# Exercise requirements
Can you rewrite the material from the line containing "You are a GUI" through the line containing "tap(130, 1509)", swapping "barcode icon" for "scanner icon" and keeping everything else the same? Leave the pictures out.

# Record excerpts
◇ ◇ ◇ ◇ ◇ ◇ ◇
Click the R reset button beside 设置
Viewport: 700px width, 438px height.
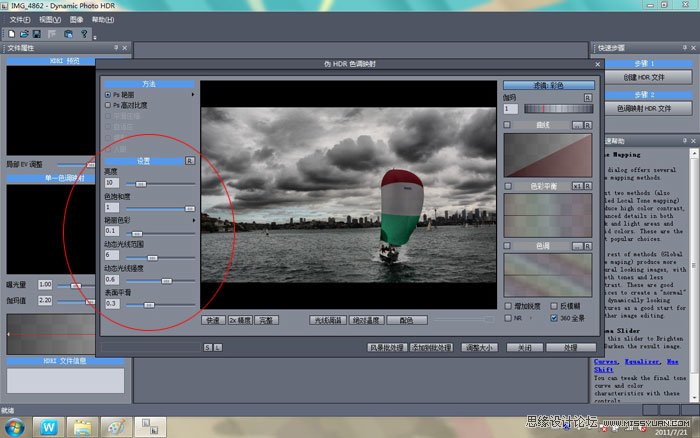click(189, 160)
◇ ◇ ◇ ◇ ◇ ◇ ◇
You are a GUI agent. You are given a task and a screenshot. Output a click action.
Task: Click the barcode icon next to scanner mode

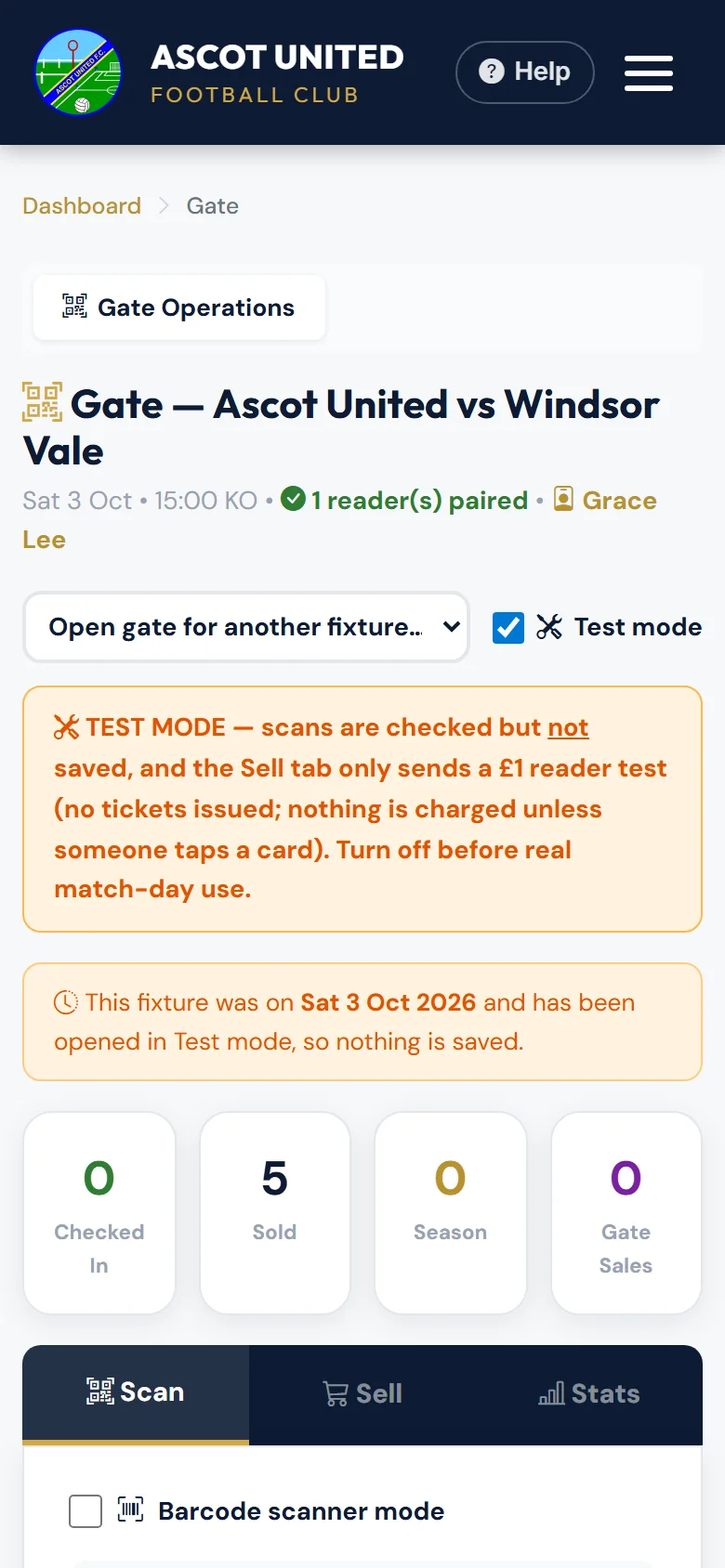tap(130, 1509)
◇ ◇ ◇ ◇ ◇ ◇ ◇
# Solution to this task
You are a GUI agent. You are given a task and a screenshot. Output a click action.
Task: Click the scanner icon next to scanner mode

tap(130, 1509)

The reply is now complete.